### PAGE EXCERPT:
──────────
Learning Dynamics in Continual Pre-Training for Large Language Models
Authors: Xingjin Wang, Howe Tissue, Lu Wang, Linjing Li, Daniel Dajun Zeng
ICML 2025 | Venue PDF | Archive PDF | Plain Text | LLM Run Details
| Reproducibility Variable | Result | LLM Response |
|---|---|---|
| Research Type | Experimental | Extensive experiments demonstrate that our scaling law holds across various CPT datasets and hyper-parameters. Our main experiments employ LLa MA-like models (Dubey et al., 2024) with 106M to 1.7B non-embedding parameters. |
| Researcher Affiliation | Collaboration | 1School of Artificial Intelligence, University of Chinese Academy of Sciences, Beijing, China 2State Key Laboratory of Multimodal Artificial Intelligence Systems, Institute of Automation, Chinese Academy of Sciences, Beijing, China 3Ritzz AI. EMAIL. Correspondence to: Howe Tissue (project lead) <EMAIL>. |
| Pseudocode | No | The paper describes its methodology using mathematical equations and textual explanations, but does not include any clearly labeled pseudocode blocks or algorithms. |
| Open Source Code | No | The paper does not provide an explicit statement about releasing its own source code, nor does it include any links to a code repository for the methodology described. |
| Open Datasets | Yes | We use Fine Web (Penedo et al., 2024) as Dpt and Knowledge-Pile (Fei et al., 2024) as Dcpt. Additionally mentioned: Pile of Law (Henderson* et al., 2022). |
| Dataset Splits | No | The paper mentions using "validation losses on corresponding domains" for Dpt and Dcpt datasets, but does not provide specific details on how these datasets were split into training, validation, and test sets (e.g., percentages, sample counts, or explicit predefined splits). |
| Hardware Specification | No | The paper does not provide specific details about the hardware used for running the experiments, such as GPU models, CPU types, or memory specifications. It mentions 'LLa MA-like models' with parameter counts, but this refers to the model architecture, not the computational hardware. |
| Software Dependencies | No | The paper mentions using Adam W Optimizer, LLa MA-3 tokenizer, and the scipy library, but it does not specify version numbers for any of these software components. |
| Experiment Setup | Yes | Table 1. Experimental settings adopted in this work. Model Size: 106M, 594M, 1720M. Peak LR: 2e-4. PT Batch Size (Tokens): 4M. CPT Batch Size (Tokens): 4M. PT Sequence Length: 4096. CPT Sequence Length: 4096. β1, β2 in Adam W: 0.9, 0.95. Weight Decay: 0.1. Gradient Clip: 1.0. |
──────────
### SOURCE MATERIAL:
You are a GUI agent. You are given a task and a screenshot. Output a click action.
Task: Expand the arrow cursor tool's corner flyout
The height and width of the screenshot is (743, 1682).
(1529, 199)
──────────
### ASSIGNMENT:
Answer these questions from the reproducibility table on continual pre-training:
1. Which dataset is used as Dcpt?
2. What weight decay value is listed among the experimental settings?
3. Who is identified as the project lead?

### ANSWER BOX:
1. Knowledge-Pile (Fei et al., 2024).
2. 0.1.
3. Howe Tissue.